Не следует отождествлять опосредствование логики истории и логики философии (как и логики истории филосо­фии и логики философии истории) с опосредствованием в статусе «звена-функции» в феноменологии единичного созна­ния. Для начала такового «…опосредствование есть не что иное, как равенство себе самому, находящееся в дви­жении, или оно есть рефлексия в себе же, момент для себя сущего «я», чистая негативность или /…/ оно есть простое станов­ление» [166,с. 169]. Но постклассическая историческая реальность выявляет бессильную ограниченность феномено­логического опосредствования «иного» и «освобождает» индивидуальную феноменологию от логико-эстетических координат становления классической истории. Следова­тельно, в «модусы» «онтологических предпосылок» станов­ления индивидуальности постклассического мира входят принципиально новые характеристики, изменяющие логику форм взаимотрансформации «исторического» и «индиви­дуального». В этом, на мой взгляд, заключается тайна пони­мания причины того, что противоречие опо­средствования индивидуальной феноменологии с собст­венной непосред­ственностью у Гегеля не разрешается. Об этом ясно говорит содержание второго раздела его «Фено­менологии». Если Гегель исторически был вынужден успокоить «частный дух» Истиной Мирового Разума, то част­ный дух отдельного индивида в современной реальности Истиной Практического Разума не успокоишь – таковой нет как конкретности. Завер­шенность классического становления истории и продолжаю­щаяся эволюция сознания в границах классической фено­менологии порождает категориальную и понятийную про­пасть для самосознания истории в целом. С одной стороны, фиксируется дилеммность «опосред­ствующихся» сторон, с другой – непреодолимость таковой даже в тех случаях, когда каждая стороны пытается рефлек­сировать себя через другую.

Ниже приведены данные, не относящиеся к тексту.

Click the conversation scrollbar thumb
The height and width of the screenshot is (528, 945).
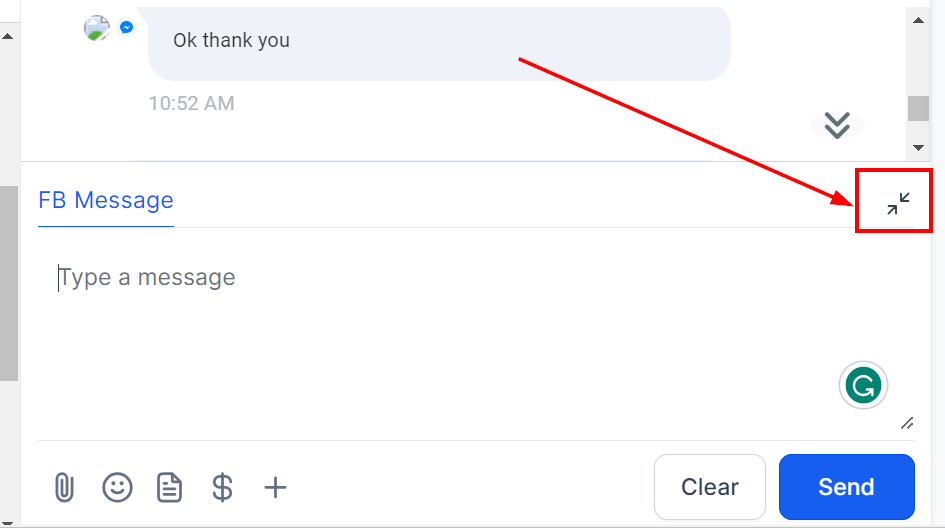click(x=918, y=108)
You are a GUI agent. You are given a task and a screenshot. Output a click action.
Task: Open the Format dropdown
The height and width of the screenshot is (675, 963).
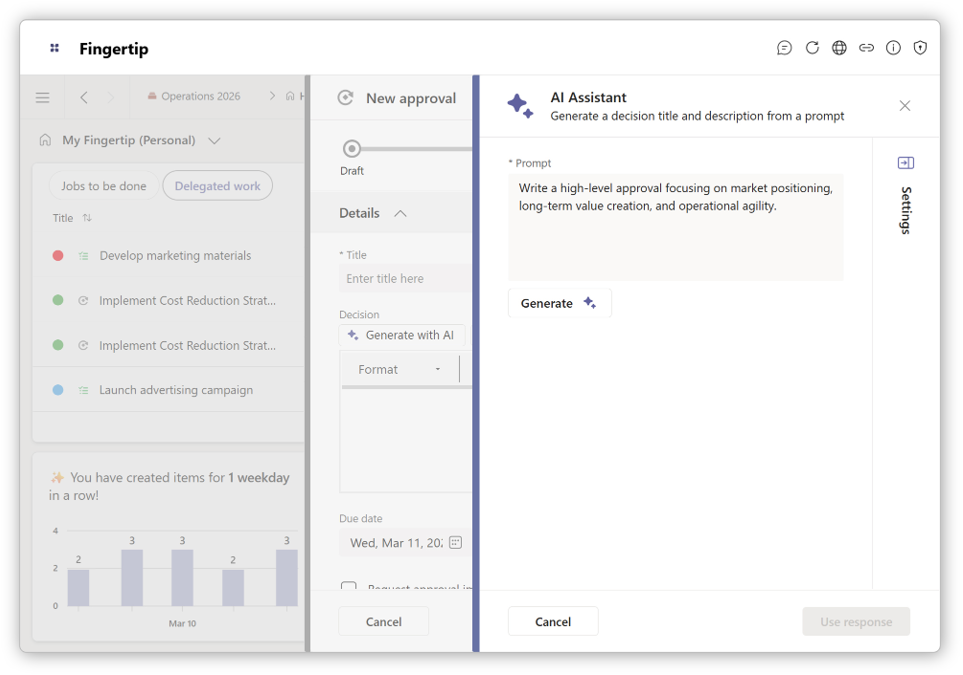click(x=400, y=369)
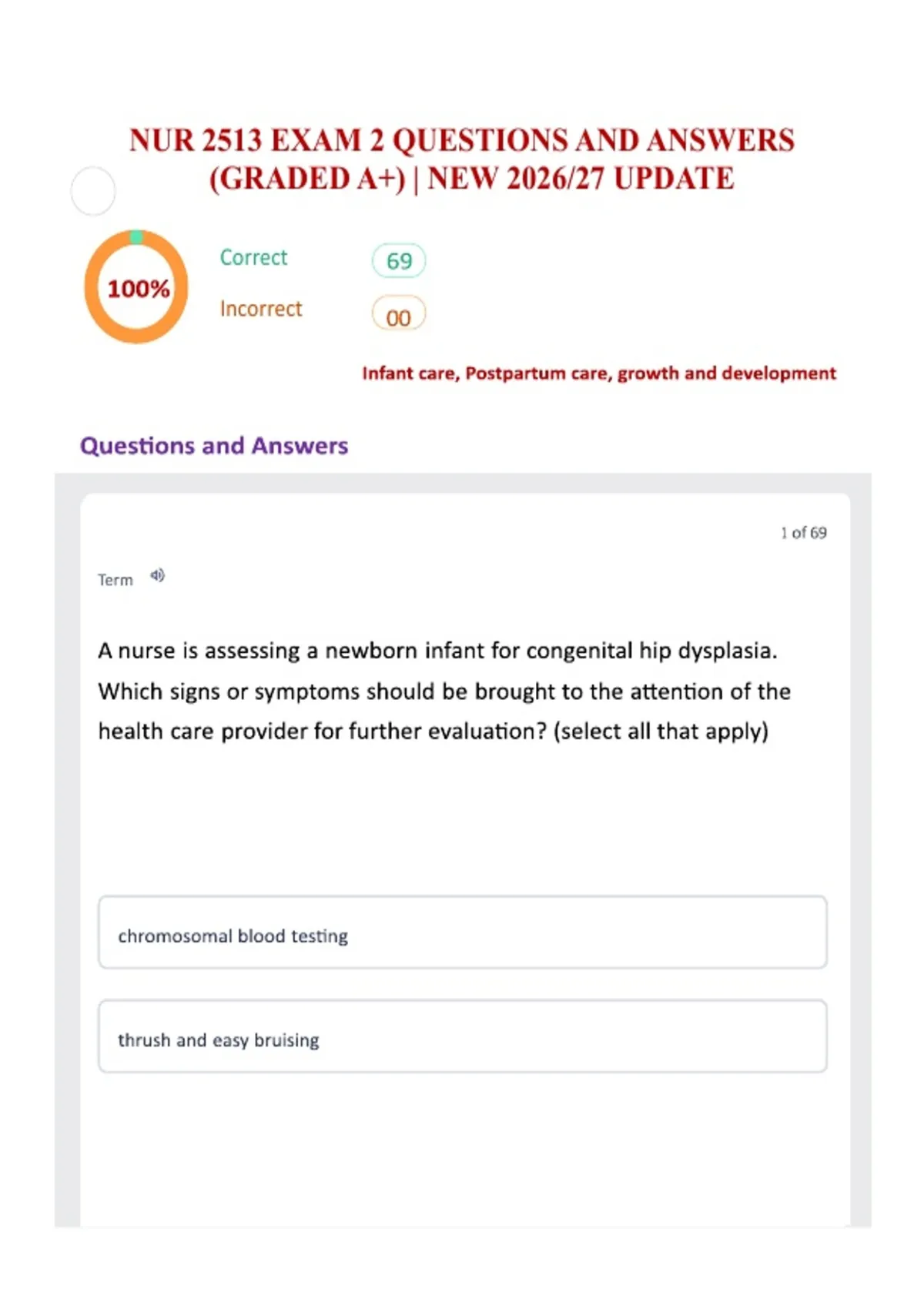The image size is (924, 1309).
Task: Click the empty circle icon beside the title
Action: (x=93, y=191)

Первоначальный конфликт идеальных и реальных форм имеет своей предпосылкой объективную предзаданность формирования постепенности восхождения развития (неви­димого в формах реальности) в идеально-всеобщую форму. В форму, бессильную в начале собственного становления что-либо изменить в реальном мире. Поэтому, в своей апологии Сократ не только сожалеет об историческом позоре, который ожидает Афины, отказавшиеся от поиска истины и способа формирования истинного мышления, но и констатирует переход греческого полиса в логическое пространство софис­тической манипуляции самим способом мышления. Действи­тельно, историческая траектория станов­ления социума требо­вала углубления пропасти между бытием и сознанием, которая была субстанциально обусловлена необходимостью и возможностью развития идеально-всеобщего. В свою очередь, такое развитие было невозможным на логических основаниях субъективного идеализма, а в сократовском выражении последнего суб­стан­циально и идеологически было несовместимым с чувственно-мыслительной целостностью индивида. Следо­вательно, впер­вые овладевшее теорети­ческим само­сознанием общество аннигиллирует опосредство­вание обще­значимыми смыслами «микро­космоса» и «макрокосмоса» – человека и мира.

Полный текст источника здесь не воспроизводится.